• Exercise materials

+---+

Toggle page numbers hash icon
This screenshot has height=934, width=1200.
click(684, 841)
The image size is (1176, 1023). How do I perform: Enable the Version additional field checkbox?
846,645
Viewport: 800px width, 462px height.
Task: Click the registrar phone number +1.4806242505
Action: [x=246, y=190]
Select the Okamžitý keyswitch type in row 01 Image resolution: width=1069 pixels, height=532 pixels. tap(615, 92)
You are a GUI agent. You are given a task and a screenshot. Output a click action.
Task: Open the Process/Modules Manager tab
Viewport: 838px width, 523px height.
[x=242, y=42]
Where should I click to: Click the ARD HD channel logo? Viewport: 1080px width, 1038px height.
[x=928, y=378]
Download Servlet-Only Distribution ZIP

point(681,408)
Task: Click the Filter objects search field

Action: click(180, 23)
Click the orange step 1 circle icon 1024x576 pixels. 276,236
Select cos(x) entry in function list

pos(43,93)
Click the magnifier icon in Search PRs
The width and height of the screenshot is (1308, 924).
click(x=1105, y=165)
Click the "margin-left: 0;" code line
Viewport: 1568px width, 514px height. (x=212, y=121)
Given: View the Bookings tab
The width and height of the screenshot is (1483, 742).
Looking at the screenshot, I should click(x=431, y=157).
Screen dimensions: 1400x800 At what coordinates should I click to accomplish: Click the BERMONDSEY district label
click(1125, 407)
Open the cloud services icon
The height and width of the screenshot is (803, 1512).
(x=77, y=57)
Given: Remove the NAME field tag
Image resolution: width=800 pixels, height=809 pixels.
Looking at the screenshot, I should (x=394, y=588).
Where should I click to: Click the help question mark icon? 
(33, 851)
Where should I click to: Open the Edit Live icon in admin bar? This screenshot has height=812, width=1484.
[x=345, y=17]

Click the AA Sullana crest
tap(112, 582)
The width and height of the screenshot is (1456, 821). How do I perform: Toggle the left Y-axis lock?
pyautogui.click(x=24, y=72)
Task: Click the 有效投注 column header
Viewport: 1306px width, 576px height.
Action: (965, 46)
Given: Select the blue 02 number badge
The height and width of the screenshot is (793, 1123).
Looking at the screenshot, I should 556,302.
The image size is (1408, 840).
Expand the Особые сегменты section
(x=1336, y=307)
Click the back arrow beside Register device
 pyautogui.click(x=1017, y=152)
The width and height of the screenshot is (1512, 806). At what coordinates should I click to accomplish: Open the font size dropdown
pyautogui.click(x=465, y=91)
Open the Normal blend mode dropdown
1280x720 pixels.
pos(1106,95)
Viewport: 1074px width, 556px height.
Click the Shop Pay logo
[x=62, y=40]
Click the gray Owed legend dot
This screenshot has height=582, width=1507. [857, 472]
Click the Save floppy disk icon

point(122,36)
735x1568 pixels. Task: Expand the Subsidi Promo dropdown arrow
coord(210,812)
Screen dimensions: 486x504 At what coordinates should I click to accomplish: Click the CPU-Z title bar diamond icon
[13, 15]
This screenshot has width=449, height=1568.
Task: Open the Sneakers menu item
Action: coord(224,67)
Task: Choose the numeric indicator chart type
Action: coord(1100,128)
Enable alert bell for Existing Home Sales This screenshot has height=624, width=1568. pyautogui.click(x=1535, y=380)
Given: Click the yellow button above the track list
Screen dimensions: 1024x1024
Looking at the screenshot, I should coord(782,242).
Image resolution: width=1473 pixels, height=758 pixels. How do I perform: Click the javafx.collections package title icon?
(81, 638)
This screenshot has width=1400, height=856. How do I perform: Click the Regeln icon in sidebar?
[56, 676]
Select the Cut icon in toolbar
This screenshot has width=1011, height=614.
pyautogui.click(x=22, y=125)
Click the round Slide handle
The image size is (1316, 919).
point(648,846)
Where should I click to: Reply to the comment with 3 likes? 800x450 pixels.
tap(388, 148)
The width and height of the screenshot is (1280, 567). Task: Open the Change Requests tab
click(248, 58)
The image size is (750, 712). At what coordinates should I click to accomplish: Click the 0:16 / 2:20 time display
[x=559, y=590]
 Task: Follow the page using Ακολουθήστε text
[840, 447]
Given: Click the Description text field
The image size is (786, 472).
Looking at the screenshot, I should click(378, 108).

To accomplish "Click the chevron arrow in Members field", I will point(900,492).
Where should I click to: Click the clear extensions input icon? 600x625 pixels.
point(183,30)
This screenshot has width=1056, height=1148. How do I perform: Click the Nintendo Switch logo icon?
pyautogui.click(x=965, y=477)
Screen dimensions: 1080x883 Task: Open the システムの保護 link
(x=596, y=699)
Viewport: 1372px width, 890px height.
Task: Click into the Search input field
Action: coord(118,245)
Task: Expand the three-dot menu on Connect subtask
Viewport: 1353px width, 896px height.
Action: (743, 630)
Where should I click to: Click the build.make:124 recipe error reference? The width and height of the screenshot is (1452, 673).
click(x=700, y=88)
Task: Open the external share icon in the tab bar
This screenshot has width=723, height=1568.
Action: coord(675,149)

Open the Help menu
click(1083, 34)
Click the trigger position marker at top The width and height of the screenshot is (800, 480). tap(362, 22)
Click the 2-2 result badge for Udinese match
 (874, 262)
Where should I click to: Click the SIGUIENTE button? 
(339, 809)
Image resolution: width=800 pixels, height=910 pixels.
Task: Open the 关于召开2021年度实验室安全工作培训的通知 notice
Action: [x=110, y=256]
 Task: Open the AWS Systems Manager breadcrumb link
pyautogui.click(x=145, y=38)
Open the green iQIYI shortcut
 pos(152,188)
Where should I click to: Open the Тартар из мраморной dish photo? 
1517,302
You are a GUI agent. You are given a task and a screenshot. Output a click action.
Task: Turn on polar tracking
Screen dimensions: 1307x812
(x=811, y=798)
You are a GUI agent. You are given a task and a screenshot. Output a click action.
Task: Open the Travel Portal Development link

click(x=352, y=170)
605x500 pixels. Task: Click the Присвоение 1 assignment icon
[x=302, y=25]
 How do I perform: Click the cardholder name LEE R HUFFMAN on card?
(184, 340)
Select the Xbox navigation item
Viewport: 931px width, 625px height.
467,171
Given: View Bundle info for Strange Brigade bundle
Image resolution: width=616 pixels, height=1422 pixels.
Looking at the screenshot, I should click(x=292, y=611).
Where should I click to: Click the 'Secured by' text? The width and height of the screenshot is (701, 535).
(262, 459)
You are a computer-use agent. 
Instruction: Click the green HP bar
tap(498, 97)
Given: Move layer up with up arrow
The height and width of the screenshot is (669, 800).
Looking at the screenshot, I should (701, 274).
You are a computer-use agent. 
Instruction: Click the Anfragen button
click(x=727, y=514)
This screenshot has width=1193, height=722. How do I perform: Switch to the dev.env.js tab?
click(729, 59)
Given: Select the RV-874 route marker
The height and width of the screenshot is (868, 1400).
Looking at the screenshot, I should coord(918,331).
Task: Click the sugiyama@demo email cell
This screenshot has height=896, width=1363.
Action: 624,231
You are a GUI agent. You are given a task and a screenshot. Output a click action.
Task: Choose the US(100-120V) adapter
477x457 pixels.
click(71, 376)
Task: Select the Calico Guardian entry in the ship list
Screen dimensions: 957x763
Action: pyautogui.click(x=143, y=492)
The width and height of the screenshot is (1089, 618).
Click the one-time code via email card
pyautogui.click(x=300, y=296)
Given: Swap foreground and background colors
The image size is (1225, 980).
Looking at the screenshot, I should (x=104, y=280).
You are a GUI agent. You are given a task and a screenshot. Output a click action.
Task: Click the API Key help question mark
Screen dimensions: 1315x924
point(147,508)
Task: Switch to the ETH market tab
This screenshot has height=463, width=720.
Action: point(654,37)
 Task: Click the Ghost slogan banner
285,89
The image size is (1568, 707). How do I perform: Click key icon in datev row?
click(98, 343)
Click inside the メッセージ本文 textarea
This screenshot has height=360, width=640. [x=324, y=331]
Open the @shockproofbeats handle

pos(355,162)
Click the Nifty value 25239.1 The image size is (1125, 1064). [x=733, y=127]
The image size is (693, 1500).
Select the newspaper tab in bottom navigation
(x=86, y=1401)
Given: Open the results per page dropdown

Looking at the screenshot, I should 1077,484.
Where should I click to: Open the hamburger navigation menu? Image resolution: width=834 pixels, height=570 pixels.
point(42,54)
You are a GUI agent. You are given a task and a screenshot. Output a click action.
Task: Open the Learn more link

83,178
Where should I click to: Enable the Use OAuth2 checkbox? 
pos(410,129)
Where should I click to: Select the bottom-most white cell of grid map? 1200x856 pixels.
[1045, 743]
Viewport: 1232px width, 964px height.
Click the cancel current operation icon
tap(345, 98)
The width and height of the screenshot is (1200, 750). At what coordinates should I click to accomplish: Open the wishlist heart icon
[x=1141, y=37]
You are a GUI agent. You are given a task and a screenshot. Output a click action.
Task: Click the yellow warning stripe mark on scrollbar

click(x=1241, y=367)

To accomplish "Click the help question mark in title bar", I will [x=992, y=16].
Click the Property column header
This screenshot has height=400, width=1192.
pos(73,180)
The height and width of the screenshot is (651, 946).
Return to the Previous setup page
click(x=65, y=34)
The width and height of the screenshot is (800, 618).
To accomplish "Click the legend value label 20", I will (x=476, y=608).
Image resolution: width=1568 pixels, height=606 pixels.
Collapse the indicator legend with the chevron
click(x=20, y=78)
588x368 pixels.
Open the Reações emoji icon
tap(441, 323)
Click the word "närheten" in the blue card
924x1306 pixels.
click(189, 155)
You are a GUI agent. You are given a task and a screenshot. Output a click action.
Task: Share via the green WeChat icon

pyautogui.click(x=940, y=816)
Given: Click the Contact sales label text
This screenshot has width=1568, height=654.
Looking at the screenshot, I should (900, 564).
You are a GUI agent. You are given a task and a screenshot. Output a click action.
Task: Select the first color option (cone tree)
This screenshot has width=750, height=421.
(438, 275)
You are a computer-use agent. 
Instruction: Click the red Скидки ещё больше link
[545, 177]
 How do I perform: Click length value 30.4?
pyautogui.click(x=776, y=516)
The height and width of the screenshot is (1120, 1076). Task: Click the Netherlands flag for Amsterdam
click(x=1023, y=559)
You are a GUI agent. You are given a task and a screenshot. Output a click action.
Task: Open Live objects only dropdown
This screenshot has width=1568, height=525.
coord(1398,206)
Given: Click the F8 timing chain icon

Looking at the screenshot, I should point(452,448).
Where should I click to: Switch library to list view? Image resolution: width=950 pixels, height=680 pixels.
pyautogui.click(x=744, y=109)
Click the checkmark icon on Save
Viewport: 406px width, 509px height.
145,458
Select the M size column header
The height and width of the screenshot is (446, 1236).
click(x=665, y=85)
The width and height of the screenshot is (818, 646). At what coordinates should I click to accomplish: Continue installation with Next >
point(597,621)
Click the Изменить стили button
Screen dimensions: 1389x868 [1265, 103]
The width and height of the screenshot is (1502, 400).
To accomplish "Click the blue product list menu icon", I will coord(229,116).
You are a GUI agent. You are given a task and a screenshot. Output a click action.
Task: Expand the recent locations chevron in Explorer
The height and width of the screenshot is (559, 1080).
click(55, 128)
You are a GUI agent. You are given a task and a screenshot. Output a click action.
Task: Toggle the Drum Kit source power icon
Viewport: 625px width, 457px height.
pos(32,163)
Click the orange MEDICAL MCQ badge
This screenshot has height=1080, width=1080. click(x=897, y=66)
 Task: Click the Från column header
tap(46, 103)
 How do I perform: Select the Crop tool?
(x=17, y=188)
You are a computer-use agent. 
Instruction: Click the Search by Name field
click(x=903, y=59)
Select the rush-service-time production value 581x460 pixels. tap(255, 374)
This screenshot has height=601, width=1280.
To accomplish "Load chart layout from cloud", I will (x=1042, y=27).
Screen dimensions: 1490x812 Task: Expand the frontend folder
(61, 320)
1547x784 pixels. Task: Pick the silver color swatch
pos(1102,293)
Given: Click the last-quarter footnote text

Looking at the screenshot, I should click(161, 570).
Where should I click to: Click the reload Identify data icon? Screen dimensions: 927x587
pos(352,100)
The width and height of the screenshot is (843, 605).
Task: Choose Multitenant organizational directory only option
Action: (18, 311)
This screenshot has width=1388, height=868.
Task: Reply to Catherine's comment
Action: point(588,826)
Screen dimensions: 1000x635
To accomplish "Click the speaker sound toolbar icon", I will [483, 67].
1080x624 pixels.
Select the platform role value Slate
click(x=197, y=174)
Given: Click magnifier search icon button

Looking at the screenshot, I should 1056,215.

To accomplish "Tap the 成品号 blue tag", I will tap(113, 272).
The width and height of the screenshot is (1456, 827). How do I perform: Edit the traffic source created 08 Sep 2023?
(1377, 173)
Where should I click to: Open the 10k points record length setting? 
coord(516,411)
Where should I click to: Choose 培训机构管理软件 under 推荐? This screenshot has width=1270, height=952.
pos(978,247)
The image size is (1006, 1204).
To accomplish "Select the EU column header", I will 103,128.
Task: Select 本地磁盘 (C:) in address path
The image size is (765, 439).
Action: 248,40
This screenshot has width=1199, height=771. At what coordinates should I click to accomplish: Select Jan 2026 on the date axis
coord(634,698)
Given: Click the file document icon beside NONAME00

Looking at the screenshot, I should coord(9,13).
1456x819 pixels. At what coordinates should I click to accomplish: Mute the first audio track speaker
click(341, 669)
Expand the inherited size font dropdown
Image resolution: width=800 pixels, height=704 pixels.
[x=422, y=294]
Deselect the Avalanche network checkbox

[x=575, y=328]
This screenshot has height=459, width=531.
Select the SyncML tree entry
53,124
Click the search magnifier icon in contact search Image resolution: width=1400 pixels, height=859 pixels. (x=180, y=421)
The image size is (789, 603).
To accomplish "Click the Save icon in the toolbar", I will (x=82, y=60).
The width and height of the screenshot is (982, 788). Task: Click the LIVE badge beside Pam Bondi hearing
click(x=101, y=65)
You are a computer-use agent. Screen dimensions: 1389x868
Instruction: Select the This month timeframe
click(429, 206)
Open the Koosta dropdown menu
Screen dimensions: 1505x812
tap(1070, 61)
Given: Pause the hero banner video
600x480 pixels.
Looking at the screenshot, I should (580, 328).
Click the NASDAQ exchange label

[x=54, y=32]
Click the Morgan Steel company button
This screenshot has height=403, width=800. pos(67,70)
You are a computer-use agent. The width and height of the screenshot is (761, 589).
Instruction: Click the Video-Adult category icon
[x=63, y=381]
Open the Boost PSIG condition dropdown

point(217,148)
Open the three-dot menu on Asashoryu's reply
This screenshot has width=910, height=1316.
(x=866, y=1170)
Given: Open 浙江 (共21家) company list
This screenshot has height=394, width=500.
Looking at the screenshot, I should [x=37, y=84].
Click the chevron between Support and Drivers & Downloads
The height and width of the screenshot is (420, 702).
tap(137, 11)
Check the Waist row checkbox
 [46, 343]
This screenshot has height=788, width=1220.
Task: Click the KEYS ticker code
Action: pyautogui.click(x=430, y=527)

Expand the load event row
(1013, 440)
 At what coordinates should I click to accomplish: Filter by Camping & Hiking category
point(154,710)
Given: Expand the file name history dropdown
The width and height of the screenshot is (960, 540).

+---+

• What is required
Whenever the word "will" shows up in a line of the entries, copy that line.

• Solution below
To accomplish "Click the chevron arrow in Members field", I will point(900,492).
To accomplish "Click the help question mark in title bar", I will [x=992, y=16].
To accomplish "Click the legend value label 20", I will (x=476, y=608).
To accomplish "Click the blue product list menu icon", I will coord(229,116).
To accomplish "Load chart layout from cloud", I will (x=1042, y=27).
To accomplish "Click the speaker sound toolbar icon", I will [483, 67].
To accomplish "Tap the 成品号 blue tag", I will tap(113, 272).
To accomplish "Select the EU column header", I will 103,128.
To accomplish "Click the Save icon in the toolbar", I will (x=82, y=60).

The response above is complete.